Pipelines

Videos loaded by pims (FramesSequence objects) are like lists of numpy arrays. Unlike Python lists of arrays they are “lazy”, they only load the data from the harddrive when it is necessary.

In order to modify a FramesSequence, for instance to convert RGB color videos to grayscale, one could load all the video frames in memory and do the conversion.
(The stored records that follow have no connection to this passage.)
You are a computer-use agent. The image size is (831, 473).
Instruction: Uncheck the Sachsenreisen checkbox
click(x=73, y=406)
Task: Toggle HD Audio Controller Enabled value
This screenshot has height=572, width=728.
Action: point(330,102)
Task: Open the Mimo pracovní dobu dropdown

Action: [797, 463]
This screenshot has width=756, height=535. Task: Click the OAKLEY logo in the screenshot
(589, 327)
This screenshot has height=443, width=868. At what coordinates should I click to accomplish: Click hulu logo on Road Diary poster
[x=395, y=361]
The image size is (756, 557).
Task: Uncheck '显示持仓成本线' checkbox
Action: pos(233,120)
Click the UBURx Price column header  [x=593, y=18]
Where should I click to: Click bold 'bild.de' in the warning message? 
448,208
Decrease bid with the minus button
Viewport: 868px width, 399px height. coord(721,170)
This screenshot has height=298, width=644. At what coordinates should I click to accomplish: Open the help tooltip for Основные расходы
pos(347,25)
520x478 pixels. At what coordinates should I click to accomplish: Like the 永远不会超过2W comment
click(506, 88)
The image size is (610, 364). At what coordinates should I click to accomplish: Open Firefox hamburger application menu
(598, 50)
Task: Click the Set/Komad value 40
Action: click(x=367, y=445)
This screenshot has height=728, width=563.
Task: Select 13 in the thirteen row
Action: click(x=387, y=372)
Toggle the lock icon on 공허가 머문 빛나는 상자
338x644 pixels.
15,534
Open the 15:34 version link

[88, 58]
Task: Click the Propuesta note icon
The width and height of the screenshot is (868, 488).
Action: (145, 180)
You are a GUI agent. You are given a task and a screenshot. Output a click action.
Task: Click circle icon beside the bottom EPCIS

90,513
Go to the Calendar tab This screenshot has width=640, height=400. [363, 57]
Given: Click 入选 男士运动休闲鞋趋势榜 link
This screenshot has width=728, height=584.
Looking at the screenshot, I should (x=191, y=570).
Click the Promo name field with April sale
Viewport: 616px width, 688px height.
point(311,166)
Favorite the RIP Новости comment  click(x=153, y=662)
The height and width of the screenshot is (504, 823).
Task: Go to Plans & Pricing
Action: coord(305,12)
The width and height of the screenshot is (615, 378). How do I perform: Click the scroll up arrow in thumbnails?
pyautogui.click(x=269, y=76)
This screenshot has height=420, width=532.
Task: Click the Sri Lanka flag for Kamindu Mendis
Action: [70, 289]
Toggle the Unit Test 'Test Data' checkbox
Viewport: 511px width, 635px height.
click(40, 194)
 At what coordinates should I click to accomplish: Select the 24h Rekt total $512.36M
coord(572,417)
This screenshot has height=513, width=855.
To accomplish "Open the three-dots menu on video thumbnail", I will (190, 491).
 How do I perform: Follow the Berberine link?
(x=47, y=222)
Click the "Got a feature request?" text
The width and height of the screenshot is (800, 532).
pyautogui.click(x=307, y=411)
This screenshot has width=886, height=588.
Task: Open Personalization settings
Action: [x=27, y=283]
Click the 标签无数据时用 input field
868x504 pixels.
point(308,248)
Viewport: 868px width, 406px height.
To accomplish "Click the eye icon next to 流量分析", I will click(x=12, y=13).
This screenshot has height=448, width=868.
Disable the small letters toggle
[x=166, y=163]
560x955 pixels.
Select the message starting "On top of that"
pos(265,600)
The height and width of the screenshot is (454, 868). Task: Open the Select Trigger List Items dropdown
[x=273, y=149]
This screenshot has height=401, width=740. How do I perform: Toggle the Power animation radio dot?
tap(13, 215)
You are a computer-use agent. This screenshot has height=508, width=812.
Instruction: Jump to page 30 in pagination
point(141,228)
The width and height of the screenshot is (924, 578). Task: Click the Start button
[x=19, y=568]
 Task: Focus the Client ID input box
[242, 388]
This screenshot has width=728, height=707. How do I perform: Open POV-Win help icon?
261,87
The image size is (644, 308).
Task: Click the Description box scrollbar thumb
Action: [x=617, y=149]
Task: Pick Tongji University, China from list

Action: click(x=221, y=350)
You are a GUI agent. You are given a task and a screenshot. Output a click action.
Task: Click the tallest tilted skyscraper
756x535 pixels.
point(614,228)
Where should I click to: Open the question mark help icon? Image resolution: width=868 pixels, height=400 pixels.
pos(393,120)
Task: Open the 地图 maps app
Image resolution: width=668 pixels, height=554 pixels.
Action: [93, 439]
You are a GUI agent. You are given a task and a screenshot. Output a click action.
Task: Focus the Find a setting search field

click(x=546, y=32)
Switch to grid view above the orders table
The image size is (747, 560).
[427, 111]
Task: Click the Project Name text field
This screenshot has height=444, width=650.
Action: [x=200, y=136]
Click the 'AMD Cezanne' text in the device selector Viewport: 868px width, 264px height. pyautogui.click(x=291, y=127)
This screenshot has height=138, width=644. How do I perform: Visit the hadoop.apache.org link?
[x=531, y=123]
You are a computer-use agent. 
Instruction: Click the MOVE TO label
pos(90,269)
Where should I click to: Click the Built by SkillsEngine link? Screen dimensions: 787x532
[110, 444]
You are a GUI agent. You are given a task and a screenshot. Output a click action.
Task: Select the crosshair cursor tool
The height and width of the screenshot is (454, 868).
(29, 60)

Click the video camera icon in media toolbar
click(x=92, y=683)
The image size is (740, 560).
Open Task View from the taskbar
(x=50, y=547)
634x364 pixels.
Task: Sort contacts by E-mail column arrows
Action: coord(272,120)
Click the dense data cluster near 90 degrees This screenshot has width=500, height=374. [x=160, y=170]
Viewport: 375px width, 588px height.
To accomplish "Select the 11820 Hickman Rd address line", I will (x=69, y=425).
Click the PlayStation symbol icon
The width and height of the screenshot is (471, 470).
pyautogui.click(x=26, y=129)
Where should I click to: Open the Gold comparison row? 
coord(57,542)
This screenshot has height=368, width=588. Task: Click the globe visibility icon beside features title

This however costs a lot of time and memory, and for very large videos this is just not feasible. To solve this problem, PIMS uses so-called pipeline decorators from a sister project called slicerator. A pipeline-decorated function is only evaluated when needed, so that the underlying video data is only accessed one element at a time.

Note

This supersedes the process_func and as_grey reader keyword arguments starting from PIMS v0.4

Conversion to greyscale

Say we want to convert an RGB video to greyscale. A pipeline to do this is already provided as pims.as_grey, but it is also easy to make our own. We define a function as follows and decorate it with @pipeline to turn it into a pipeline:

@pims.pipeline
def as_grey(frame):
    red = frame[:, :, 0]
    green = frame[:, :, 1]
    blue = frame[:, :, 2]
    return 0.2125 * red + 0.7154 * green + 0.0721 * blue

The behavior of as_grey is unchanged if it is used on a single frame:

In [1]: frame = video[0]

In [2]: print(frame.shape)   # the shape of the example video is RGB
(256, 256, 3)

In [3]: processed_frame = as_grey(frame)

In [4]: print(processed_frame.shape)  # the converted frame is indeed greyscale
(256, 256)

However, the @pipeline decorator enables lazy evaluation of full videos:

In [5]: processed_video = as_grey(video)  # this would not be possible without @pipeline

# nothing has been converted yet!
In [6]: processed_frame = processed_video[0]  # now the conversion takes place

In [7]: print(processed_frame.shape)
(256, 256)

This means that the modified video can be used exactly as you would use the original one. In most cases, it will look as though you are accessing a grayscale video file, even though the file on disk is still in color. Please keep in mind that these simple pipelines do not change the reader properties, such as video.frame_shape.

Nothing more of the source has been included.